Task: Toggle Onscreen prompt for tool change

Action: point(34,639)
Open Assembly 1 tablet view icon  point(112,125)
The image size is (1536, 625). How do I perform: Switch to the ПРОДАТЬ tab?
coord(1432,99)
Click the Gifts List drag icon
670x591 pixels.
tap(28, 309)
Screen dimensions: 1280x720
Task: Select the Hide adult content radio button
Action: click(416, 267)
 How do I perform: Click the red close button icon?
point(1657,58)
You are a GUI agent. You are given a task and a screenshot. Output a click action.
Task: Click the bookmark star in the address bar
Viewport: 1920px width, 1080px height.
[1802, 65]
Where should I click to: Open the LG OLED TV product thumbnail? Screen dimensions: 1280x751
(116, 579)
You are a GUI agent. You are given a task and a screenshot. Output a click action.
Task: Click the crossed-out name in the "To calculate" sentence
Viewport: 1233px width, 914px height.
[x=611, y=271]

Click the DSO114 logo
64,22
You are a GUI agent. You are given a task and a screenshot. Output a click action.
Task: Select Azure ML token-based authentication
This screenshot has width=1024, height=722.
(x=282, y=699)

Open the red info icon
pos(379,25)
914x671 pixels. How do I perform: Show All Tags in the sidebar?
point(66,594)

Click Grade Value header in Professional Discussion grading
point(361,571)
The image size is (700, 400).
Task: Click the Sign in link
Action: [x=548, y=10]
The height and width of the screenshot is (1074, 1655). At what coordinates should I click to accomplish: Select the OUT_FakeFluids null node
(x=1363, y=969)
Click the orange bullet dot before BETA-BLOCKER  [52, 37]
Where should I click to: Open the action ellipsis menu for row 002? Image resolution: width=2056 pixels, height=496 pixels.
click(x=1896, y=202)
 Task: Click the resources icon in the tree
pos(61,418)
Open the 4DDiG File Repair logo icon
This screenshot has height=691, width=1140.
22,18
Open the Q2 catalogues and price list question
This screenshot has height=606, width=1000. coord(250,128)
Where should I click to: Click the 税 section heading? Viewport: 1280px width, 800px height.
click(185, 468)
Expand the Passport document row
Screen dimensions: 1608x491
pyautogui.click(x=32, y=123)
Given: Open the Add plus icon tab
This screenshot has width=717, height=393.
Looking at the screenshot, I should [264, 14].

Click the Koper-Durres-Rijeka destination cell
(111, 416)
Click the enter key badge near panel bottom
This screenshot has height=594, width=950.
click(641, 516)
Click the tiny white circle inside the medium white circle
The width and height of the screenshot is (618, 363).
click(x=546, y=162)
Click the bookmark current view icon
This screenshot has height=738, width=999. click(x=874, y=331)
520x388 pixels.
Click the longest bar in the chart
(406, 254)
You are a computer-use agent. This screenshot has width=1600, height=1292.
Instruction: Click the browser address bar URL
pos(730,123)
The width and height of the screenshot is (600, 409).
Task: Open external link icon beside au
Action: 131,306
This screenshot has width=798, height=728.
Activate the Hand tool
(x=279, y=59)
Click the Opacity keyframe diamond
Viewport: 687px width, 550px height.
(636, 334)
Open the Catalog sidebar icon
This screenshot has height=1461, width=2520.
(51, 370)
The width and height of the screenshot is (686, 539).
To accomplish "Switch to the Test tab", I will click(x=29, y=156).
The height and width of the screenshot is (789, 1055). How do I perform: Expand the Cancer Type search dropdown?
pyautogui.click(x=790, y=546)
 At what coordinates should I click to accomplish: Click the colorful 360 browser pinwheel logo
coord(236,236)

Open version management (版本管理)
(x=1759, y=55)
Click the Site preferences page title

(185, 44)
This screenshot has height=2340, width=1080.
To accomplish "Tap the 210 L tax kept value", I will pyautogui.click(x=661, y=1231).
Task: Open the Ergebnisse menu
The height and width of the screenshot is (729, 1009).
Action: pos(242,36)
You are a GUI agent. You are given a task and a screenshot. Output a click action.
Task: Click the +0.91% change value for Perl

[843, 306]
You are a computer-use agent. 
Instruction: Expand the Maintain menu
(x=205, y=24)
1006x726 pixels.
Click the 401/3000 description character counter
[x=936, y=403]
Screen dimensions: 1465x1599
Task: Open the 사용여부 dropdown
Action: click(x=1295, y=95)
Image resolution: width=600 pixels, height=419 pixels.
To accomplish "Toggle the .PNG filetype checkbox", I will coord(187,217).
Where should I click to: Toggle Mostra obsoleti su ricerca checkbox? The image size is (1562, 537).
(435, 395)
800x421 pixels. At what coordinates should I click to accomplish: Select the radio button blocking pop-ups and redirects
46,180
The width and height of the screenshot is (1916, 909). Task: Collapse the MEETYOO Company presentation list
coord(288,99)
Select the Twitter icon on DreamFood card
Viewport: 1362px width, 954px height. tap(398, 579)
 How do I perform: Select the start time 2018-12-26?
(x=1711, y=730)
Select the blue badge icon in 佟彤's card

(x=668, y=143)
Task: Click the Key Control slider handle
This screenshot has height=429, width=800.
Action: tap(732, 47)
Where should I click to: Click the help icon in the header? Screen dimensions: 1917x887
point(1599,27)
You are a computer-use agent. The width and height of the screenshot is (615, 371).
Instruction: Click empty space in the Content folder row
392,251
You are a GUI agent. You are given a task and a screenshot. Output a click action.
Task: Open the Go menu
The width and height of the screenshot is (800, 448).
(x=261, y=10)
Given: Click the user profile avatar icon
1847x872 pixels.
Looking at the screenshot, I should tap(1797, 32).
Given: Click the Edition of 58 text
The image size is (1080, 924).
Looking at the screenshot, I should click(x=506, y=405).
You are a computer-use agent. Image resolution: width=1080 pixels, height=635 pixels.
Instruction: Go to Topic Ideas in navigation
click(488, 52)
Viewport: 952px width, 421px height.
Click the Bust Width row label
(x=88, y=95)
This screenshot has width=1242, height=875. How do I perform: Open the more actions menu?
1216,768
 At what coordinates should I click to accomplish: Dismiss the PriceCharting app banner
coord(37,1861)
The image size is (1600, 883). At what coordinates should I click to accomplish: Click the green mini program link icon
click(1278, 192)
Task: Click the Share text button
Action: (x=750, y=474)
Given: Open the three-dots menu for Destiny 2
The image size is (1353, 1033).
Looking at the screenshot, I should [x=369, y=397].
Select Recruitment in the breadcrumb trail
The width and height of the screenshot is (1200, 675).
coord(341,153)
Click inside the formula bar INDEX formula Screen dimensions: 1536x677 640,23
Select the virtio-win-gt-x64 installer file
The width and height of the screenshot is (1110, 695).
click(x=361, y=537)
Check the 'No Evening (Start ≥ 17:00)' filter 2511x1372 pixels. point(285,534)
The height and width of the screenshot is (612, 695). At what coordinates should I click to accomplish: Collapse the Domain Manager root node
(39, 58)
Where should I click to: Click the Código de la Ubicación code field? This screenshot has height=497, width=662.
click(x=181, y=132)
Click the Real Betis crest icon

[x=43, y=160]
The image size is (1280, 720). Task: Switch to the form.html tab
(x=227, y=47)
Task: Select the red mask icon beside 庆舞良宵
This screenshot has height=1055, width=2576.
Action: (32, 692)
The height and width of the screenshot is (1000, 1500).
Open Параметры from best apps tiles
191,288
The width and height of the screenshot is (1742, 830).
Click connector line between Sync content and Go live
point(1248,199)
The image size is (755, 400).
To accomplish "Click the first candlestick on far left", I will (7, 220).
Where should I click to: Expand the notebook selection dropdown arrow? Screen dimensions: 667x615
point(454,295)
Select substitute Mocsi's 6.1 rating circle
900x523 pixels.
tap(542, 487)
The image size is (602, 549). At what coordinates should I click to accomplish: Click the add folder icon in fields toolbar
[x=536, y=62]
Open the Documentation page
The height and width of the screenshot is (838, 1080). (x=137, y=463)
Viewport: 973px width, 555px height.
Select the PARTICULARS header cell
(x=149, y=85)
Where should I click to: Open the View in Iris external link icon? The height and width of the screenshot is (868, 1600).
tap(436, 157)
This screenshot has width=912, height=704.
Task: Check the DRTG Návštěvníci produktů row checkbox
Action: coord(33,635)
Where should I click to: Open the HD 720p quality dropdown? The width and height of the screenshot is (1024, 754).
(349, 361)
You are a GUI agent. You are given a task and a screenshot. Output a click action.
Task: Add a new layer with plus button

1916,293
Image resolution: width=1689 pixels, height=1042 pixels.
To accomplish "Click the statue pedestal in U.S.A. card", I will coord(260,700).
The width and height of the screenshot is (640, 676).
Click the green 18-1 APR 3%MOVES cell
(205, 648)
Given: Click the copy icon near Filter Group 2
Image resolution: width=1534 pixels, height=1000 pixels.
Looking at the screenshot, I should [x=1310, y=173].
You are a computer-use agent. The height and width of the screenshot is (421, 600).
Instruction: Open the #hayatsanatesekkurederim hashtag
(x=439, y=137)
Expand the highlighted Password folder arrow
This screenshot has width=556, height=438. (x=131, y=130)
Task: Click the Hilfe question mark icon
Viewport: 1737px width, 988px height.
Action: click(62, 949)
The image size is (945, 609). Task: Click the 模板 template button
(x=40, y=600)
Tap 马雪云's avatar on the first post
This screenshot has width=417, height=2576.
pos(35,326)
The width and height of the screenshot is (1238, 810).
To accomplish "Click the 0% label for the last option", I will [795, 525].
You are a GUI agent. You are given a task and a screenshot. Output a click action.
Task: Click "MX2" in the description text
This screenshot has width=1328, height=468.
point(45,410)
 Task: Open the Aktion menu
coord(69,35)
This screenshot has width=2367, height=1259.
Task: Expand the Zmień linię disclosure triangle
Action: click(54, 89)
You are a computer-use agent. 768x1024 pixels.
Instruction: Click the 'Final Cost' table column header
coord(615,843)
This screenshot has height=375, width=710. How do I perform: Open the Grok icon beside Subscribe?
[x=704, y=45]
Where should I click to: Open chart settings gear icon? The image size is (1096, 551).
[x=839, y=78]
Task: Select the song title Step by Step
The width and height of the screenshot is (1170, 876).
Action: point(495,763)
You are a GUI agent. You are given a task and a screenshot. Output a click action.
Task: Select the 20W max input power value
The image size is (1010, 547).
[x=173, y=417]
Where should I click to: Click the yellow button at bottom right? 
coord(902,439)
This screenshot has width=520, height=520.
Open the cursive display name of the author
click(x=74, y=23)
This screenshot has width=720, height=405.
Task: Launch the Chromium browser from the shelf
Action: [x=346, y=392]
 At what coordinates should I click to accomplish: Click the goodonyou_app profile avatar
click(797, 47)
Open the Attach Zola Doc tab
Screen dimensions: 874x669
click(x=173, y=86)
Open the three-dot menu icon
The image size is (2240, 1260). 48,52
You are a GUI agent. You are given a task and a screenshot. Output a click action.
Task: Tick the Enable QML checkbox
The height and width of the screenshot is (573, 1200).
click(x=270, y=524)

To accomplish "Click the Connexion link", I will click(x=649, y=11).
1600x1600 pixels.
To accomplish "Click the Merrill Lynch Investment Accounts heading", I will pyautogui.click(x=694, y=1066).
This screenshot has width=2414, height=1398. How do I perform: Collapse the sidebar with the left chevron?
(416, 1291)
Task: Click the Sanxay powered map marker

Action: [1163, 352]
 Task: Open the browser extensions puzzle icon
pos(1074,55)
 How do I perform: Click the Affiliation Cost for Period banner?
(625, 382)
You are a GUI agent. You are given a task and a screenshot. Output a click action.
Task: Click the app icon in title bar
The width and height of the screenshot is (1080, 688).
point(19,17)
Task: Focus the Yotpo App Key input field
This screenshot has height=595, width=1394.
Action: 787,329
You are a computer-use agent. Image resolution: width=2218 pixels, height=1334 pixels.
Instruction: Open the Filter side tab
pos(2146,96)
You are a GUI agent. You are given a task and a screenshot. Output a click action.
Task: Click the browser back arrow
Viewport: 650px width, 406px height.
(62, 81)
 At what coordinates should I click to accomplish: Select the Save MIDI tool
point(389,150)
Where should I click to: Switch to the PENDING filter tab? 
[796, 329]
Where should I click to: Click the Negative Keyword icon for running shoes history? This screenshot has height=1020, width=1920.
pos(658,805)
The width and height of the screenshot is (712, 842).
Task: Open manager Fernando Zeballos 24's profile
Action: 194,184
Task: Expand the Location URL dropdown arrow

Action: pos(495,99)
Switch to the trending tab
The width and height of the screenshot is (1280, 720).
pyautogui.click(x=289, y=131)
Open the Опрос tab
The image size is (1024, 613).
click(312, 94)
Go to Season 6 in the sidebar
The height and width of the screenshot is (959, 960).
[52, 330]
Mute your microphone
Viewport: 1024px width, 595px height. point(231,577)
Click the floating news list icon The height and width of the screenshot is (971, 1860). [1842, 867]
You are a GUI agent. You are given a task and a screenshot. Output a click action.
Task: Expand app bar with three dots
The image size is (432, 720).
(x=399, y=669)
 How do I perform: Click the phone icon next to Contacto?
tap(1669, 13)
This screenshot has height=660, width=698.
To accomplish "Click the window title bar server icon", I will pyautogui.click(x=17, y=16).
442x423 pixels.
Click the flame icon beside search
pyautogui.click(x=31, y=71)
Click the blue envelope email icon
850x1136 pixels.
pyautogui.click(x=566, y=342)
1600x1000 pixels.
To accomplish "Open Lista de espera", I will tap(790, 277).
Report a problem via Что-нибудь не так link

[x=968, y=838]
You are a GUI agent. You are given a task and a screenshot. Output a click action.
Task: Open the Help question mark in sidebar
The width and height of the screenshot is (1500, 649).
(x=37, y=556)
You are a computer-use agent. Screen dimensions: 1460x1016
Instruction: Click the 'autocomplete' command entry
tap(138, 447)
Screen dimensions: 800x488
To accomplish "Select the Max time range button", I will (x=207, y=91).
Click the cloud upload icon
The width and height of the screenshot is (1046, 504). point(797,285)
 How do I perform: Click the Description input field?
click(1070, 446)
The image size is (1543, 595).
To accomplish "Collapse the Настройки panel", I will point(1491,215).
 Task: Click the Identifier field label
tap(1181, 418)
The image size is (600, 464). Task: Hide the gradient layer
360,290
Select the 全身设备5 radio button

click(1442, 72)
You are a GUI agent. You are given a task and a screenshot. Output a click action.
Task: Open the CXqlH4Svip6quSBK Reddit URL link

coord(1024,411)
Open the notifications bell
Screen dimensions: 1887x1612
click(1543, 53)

Directions for this task
Copy out the material word for word, starting at the line with "Where should I click to: Open the HD" and ending at the line with "Action: click(62, 949)", both of those lines included.

Worked solution
Where should I click to: Open the HD 720p quality dropdown? The width and height of the screenshot is (1024, 754).
(349, 361)
You are a GUI agent. You are given a task and a screenshot. Output a click action.
Task: Add a new layer with plus button

1916,293
Image resolution: width=1689 pixels, height=1042 pixels.
To accomplish "Click the statue pedestal in U.S.A. card", I will coord(260,700).
The width and height of the screenshot is (640, 676).
Click the green 18-1 APR 3%MOVES cell
(205, 648)
Given: Click the copy icon near Filter Group 2
Image resolution: width=1534 pixels, height=1000 pixels.
Looking at the screenshot, I should [x=1310, y=173].
You are a computer-use agent. The height and width of the screenshot is (421, 600).
Instruction: Open the #hayatsanatesekkurederim hashtag
(x=439, y=137)
Expand the highlighted Password folder arrow
This screenshot has width=556, height=438. (x=131, y=130)
Task: Click the Hilfe question mark icon
Viewport: 1737px width, 988px height.
Action: click(62, 949)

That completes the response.